Ah, the words of a Nobel winner. Yassir Arafat? Jimmy Carter, you ask? No, the man of letters, Harold Pinter and winner of the 2005 Nobel Prize for Literature. If the Swedish Academy wanted to praise an artist's work while smashing the US in a single choice, they could not have done better than old Mr. P.

Of course, not every decision and policy of the US has been successful or 100 percent noble but the playwright's screed begs the question, if we are such vile scum, why is the United States still standing? The biggest guns? The old USSR had some heavy artillery and yet it fell to the wayside after 80 or so years of torturing its citizens. The empty promise of the American Dream? Not so empty because people are dying to come to this country each and every day. The NYTimes Magazine had a fascinating article about 30 year-old Jordanian man. He was conflicted: does he travel to the US and work for Microsoft or does he join the Jihad? Decisions, decisions.

Pinter sees the US' glass not only as half empty but the liquid stale and putrid as well. This is one odd switch between the Neocons and the New Left: The Neocons are now the pie-in-the-sky dreamers (the Middle East can support a democracy!) while the New Left are the sticks in the mud.
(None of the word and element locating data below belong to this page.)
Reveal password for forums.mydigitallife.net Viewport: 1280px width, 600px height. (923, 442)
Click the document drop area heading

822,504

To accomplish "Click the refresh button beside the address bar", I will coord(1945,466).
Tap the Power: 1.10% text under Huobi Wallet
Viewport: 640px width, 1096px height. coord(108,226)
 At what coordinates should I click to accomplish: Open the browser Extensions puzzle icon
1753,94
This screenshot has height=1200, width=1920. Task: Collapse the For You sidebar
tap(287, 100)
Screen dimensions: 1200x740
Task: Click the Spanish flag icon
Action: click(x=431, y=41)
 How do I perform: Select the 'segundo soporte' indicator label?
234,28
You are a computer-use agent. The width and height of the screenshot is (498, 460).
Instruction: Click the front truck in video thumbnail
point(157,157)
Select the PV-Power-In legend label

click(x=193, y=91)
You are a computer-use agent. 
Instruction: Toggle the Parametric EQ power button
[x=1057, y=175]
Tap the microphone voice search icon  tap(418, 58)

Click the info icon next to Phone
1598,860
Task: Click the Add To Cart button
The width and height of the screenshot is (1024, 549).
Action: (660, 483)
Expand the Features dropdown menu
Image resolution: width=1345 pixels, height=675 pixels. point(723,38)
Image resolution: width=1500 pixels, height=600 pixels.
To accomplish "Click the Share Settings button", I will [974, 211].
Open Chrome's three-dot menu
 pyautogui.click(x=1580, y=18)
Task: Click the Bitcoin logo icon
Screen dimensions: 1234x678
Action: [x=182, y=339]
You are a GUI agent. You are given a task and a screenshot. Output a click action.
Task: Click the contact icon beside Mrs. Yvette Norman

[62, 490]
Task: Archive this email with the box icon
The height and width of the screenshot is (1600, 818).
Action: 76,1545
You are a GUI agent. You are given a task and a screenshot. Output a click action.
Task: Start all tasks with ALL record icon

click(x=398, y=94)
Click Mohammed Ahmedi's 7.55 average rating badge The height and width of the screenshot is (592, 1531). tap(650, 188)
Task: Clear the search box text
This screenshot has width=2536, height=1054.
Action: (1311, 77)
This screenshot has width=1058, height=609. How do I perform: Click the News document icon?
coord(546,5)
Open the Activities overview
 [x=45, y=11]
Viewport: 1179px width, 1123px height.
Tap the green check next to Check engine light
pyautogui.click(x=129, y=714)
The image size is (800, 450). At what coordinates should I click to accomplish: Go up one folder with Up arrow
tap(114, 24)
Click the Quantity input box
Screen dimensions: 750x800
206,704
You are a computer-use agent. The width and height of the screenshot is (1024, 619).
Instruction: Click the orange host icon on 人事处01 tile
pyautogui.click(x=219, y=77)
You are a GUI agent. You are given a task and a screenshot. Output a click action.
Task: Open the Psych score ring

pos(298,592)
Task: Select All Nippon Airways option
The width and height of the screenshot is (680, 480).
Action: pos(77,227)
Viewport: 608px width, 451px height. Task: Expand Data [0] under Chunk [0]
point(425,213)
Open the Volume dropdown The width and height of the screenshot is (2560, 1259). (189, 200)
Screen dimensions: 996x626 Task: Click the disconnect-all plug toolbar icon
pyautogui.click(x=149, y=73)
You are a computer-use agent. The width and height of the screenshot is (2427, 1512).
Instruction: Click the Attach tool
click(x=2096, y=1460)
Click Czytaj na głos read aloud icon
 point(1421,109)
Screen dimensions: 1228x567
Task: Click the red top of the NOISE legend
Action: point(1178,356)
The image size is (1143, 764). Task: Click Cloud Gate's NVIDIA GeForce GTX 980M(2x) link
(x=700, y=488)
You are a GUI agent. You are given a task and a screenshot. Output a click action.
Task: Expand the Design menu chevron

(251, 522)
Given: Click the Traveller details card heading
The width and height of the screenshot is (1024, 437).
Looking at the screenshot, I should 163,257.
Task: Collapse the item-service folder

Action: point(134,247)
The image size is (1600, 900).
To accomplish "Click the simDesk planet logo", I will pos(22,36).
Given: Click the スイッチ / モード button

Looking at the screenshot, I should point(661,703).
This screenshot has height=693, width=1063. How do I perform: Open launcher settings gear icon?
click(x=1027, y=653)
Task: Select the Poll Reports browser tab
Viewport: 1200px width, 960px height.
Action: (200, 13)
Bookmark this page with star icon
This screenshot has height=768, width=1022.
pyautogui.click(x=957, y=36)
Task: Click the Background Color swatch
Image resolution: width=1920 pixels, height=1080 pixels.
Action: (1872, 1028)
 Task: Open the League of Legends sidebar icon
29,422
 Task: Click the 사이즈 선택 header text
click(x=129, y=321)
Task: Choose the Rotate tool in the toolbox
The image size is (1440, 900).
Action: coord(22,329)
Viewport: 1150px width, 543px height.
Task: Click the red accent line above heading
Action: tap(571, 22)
Ask many Lefties about deposing Saddam and trying to establish a democracy and someone will soon say, 'some people cannot be run by a democracy.' Imagine if Dick Cheney said, "some people cannot operate a VCR."

(Yes, yes, a VCR and a democracy are two different things but just because a people do not have experience with free elections does not mean that they naturally want a vicious dictatorship.)

It's a shame that Pinter cannot see the good that America has done to for the world: we share our technology and hope; we want democracy to flourish and we have a nasty habit of liberating people from the vice of fascism. This last fact misses the ailing Pinter, who, if the Americans had not joined the fight in WWII, would certainly have a Nazi swastika on the corner of his typewriter paper when he wrote his first play in the early 1960s.

Congratulations to Harold Pinter. Brilliant playwrite and a perfect dupe of the Nobel Committee.